## DATA PROVIDED
*****

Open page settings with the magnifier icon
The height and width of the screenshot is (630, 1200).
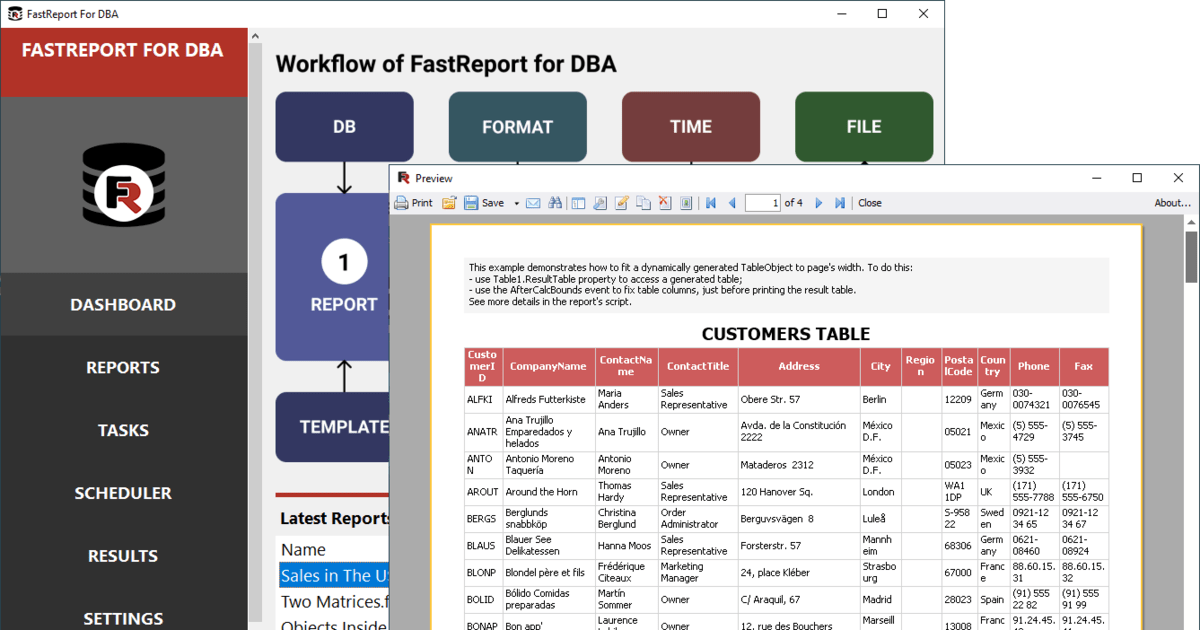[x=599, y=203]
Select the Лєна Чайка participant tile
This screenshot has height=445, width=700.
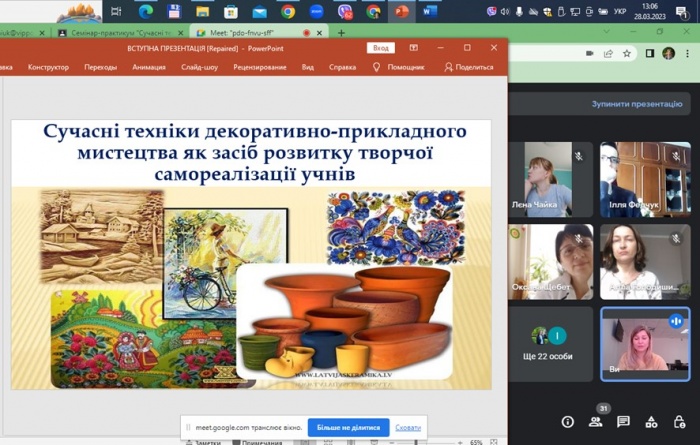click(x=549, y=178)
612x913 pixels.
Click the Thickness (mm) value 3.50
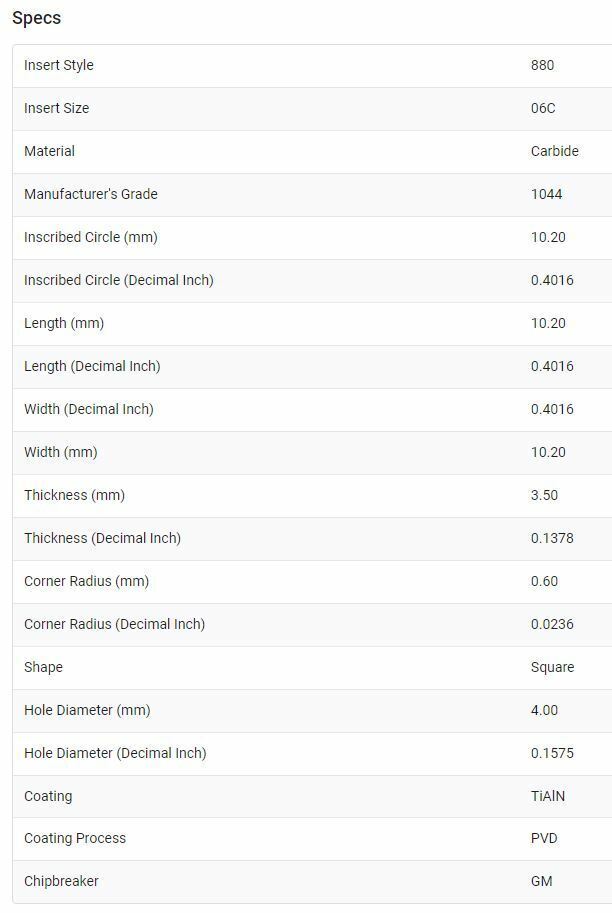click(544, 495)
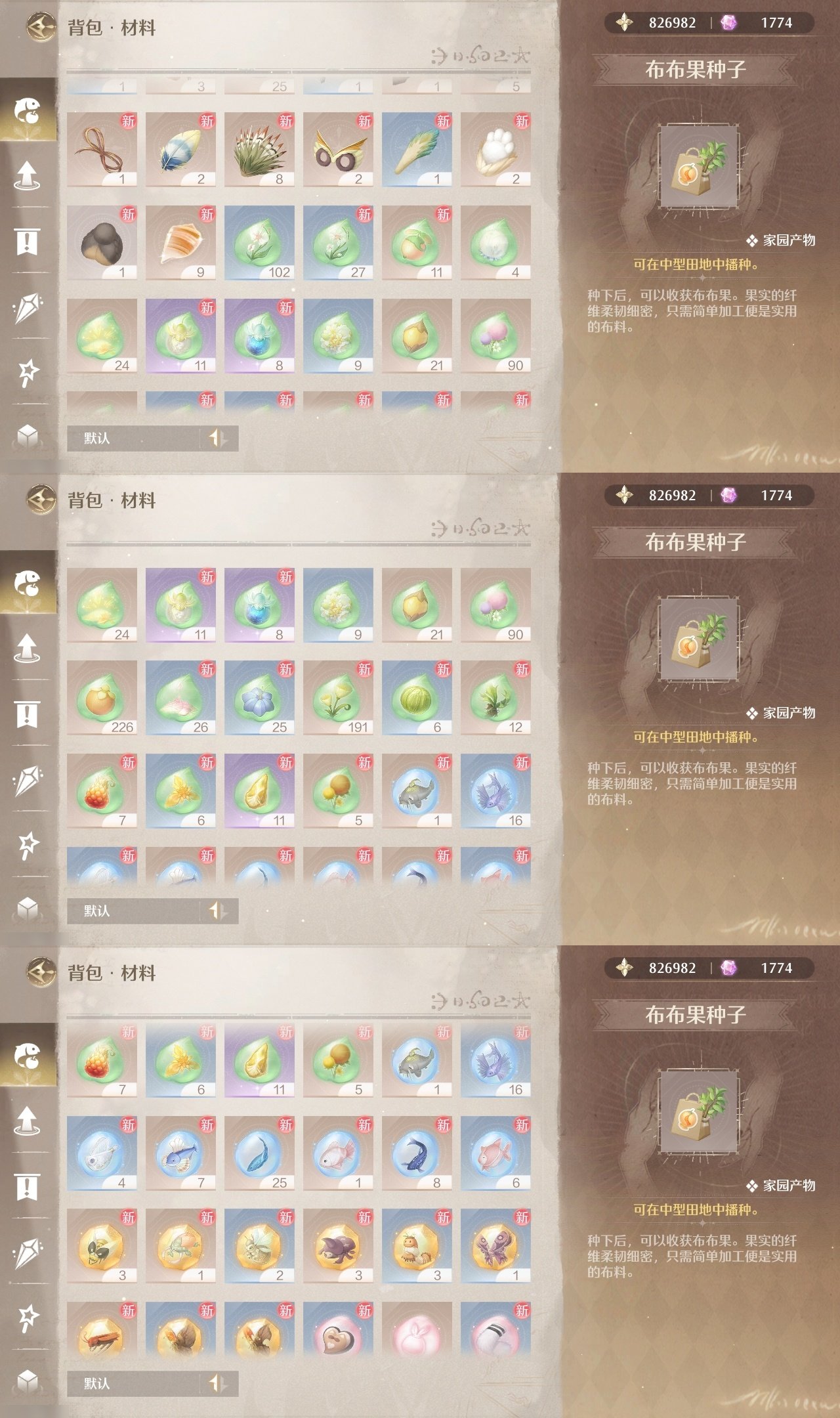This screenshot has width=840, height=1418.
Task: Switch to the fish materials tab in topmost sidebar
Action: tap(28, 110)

*****

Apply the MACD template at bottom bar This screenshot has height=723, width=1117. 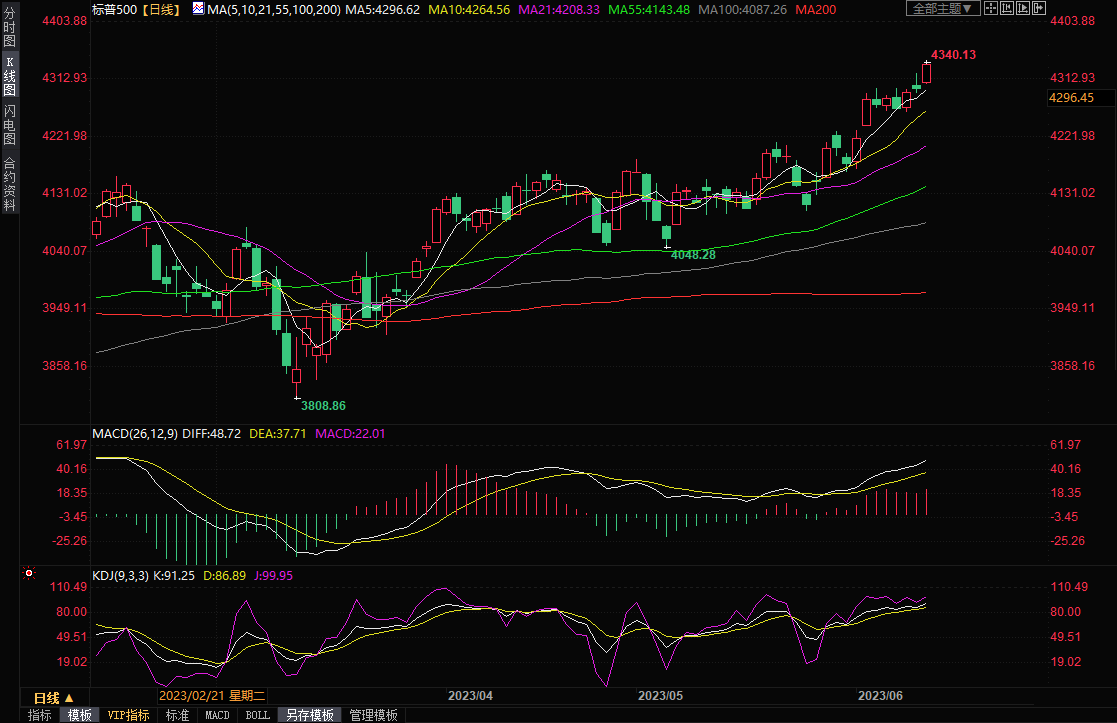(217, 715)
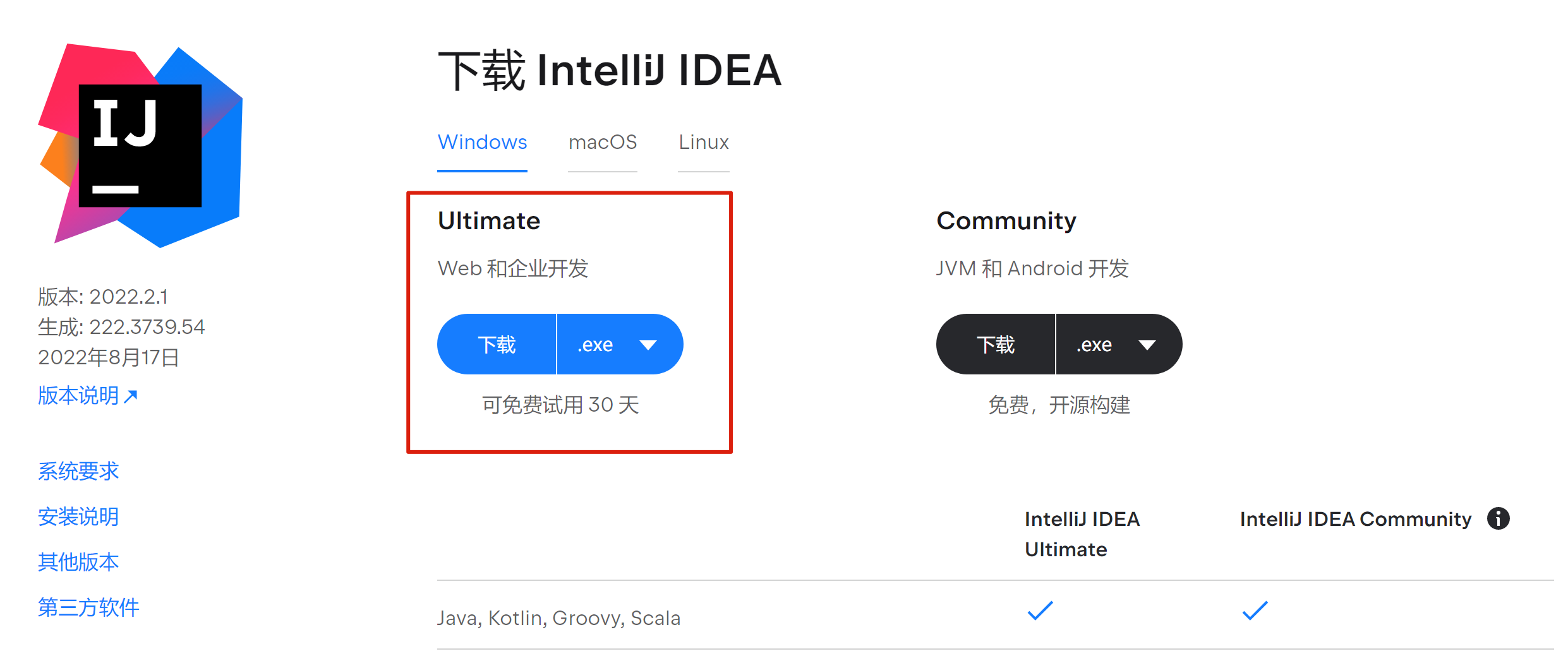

*****

Within the listing above, the lines from the one with "Open page settings with the magnifier icon" through the one with "612x913 pixels." are to be given again word for word. Do not include pictures.

## REPLY TO THE EXERCISE
Open page settings with the magnifier icon
The height and width of the screenshot is (630, 1200).
[x=599, y=203]
Select the Лєна Чайка participant tile
This screenshot has height=445, width=700.
click(x=549, y=178)
612x913 pixels.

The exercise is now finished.